A Suprema Corte do estado de Minnesota, nos EUA, reverteu a condenação por abuso sexual de terceiro grau (ou seja, estupro de alguém incapacitado mentalmente) de um homem da cidade de Maple Grove. Isso porque foi comprovado que a mulher ficou bêbada voluntariamente.




Fracios K., então com 20 anos, ficou com uma mulher bem louca num bar chamado Dinkytown, lá em 2017. Ele levou a moça pra casa e fez sexo com ela no sofá, mas segundo a mulher, ela estava desacordada.


Em um julgamento no tribunal do condado de Hennepin, em 2019, ele foi condenado pelo júri por conduta sexual criminosa de terceiro grau. O advogado de Fracios argumentou que tal condenação não é aplicável, pois ela prevê que a vítima tenha sido drogada ou alcoolizada sem o seu consentimento.

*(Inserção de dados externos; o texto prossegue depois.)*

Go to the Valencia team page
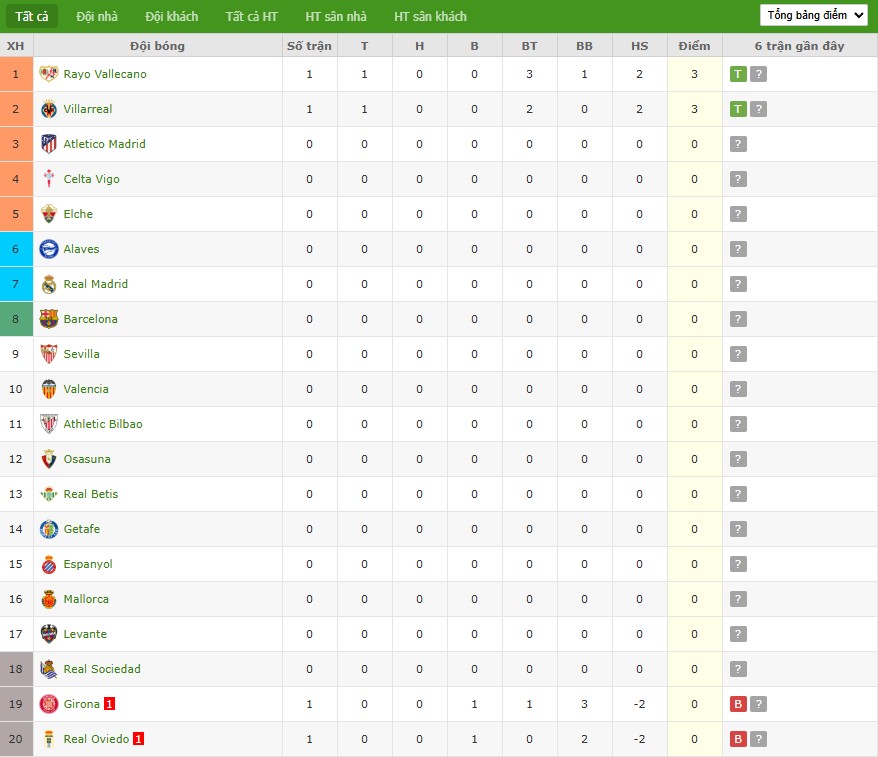coord(86,389)
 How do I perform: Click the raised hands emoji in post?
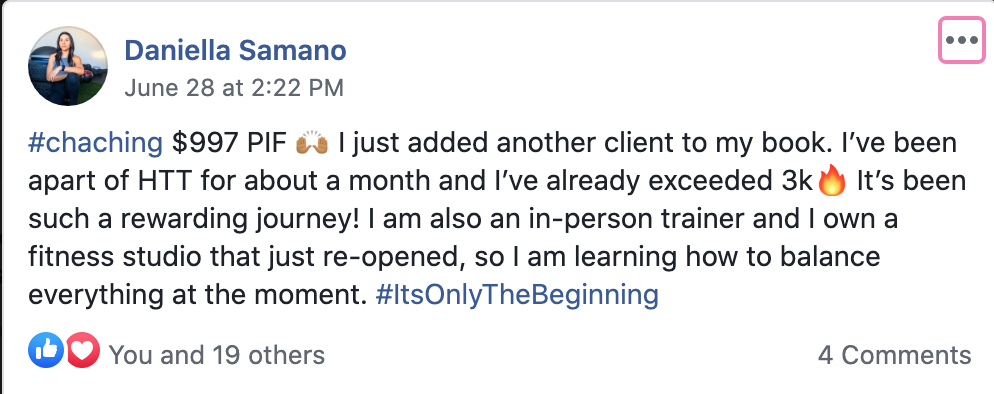312,143
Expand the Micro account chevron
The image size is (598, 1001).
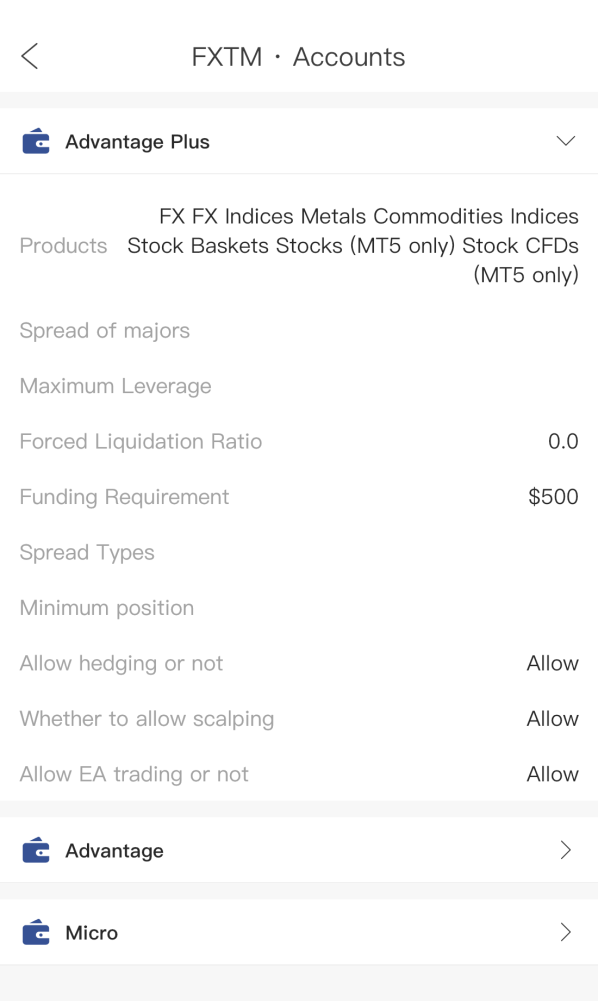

A Corte de Apelações, embora dividida, confirmou a sentença, mas o Supremo Tribunal anulou a sentença e ordenou um novo julgamento. Isso porque o "terceiro grau" ali mencionado implica que a vítima, de fato, esteja mentalmente incapacitada, mas só por meios incapacitantes que não foram consentidos pela pessoa.


Mas nesse caso, a vítima foi vista tomando um tarja preta e virando 5 doses de vodka em sequência voluntariamente. Ou seja, no novo julgamento, Fracios será condenado, provavelmente, por um grau menor de abuso sexual, o que não dará quase nada pra ele de pena. Em resposta a isso, um projeto de lei na casa legislativa do estado entrou em tramitação, pedindo que a noção desse crime seja ampliada pra qualquer incapacitação mental, mesmo com o consentimento da pessoa.